Task set
1. Please set down the part of the word-recognition passage that opens with the words containing "Each of the" and closes with "reduce cross-subject variability.".
2. Name each of the experimental conditions listed in the word-recognition passage.

Each of the 4 conditions (A, V, A = V, A≠V) included 40 trials at each SNR level. In the A≠V condition, this made for a total of 400 words used (5 SNR levels×40 trials×2 words per trial). There were no repetitions among these 400 words. For the 6 SNR levels of the A and the A = V conditions, as well as the V-alone condition, a total of 520 words were drawn from the same pool (6×2+1 = 13 combinations of condition and SNR level; 40 trials each; 13×40 = 520). There were no repetitions among these 520 words, but overlap with the 400 words in the A≠V condition could not be avoided. Stimuli were identical for all subjects to reduce cross-subject variability.


Except for varying SNR levels, the noise was identical in all conditions in order to reduce variability, while the presentation of all stimuli was fully randomized to control for potential learning effects. A brief instruction was shown to participants before the experiment. Participants were required to write down the words they identified, and asked to note when they did not recognize a word. Subjects had no time constraints to give their response, but answered in 5–10 seconds, making each experiment last approximately 90 minutes. For classification as correct, we insisted on correct spelling. After the experiment, participants were presented with the full list of words used in the experiment and asked to indicate any words they did not know. These words were then excluded from the analysis and no longer presented to subsequent subjects.


Background: words as points in a high-dimensional feature space.

Data block
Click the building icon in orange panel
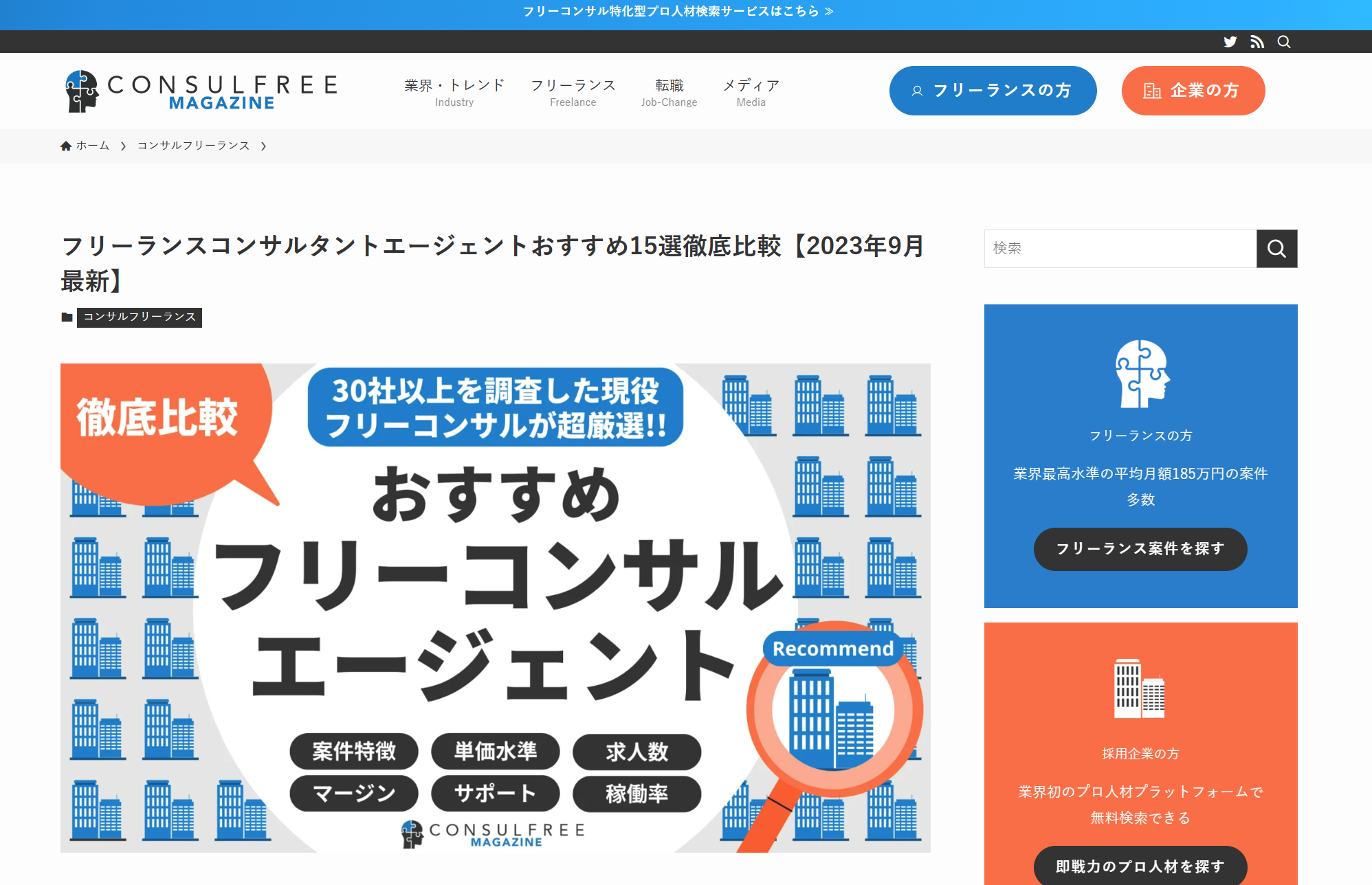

Written answers
1.
Each of the 4 conditions (A, V, A = V, A≠V) included 40 trials at each SNR level. In the A≠V condition, this made for a total of 400 words used (5 SNR levels×40 trials×2 words per trial). There were no repetitions among these 400 words. For the 6 SNR levels of the A and the A = V conditions, as well as the V-alone condition, a total of 520 words were drawn from the same pool (6×2+1 = 13 combinations of condition and SNR level; 40 trials each; 13×40 = 520). There were no repetitions among these 520 words, but overlap with the 400 words in the A≠V condition could not be avoided. Stimuli were identical for all subjects to reduce cross-subject variability.

2. A, V, A = V, A≠V